Family time is on the rise...
But it's what's missing from this study that's perhaps the most interesting (and upsetting) factor of all...
According to a working paper to be presented at Brookings later this month, Garey Ramey and Valerie A. Ramey of the University of California at San Diego report that
- Parents are spending more time with kids, even when both parents work outside the home
- College-educated parents are now spending twice as much as time with their children than less-educated parents
- The gap between well-educated and less-educated parents providing childcare is widening
Why the change-especially among college-educated parents? Drs. Ramey attribute the increase in time educated parents are spending with their children to an effort to get their kids into elite colleges. But oddly, the New York Times coverage of this report makes no mention of that focus nor does the Times really focus on the increasing educational disparities for the different in one-on-one time with children.
It's not news that parenting strategies among the educated are very different. (For more on this, I recommend Annette Lareau's research in Unequal Childhoods.) And by saying that parents want to get their kids into good colleges, what we're really saying is that college-educated parents realize that this is important in ensuring a bright future for their children. That's what all parents want.

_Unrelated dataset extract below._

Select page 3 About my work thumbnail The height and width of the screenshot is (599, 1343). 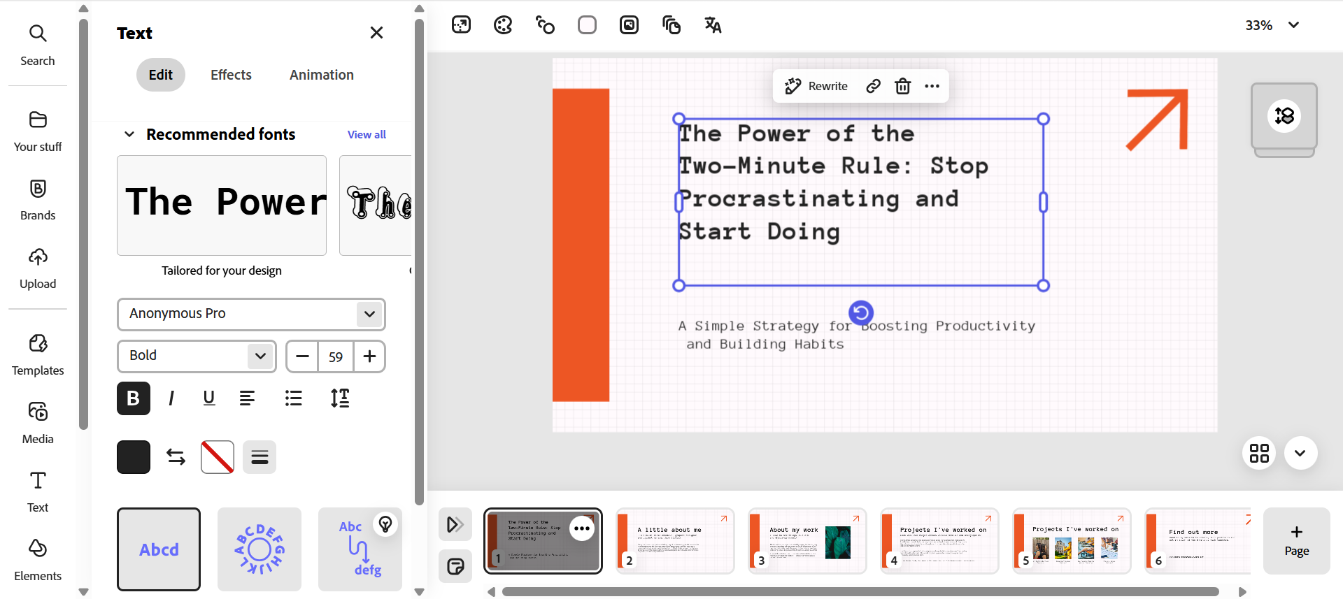[x=806, y=541]
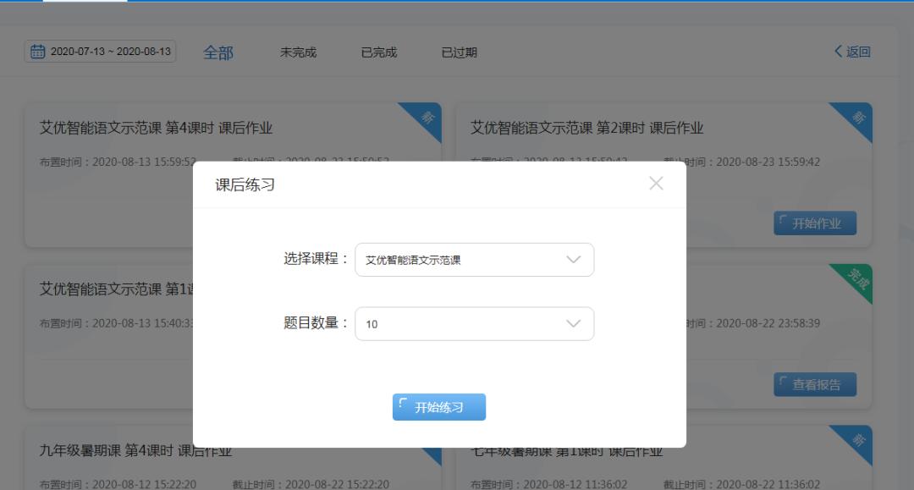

But it's what's missing from this study that's perhaps the most interesting (and upsetting) factor of all: Drs. Ramey only looked at time-use data from married parents. If they included children born out of wedlock, the educational disparities would have been even greater. Since some 40% of births in the United States are nonmarital - and the vast majority of these births are to women with less than a college degree - looking at only married couples sugar-coats the story.
So we're looking at a significantly greater time-gap than "just" the fact that among married parents, the college-educated spend twice as much time with children. And that's a sobering thought.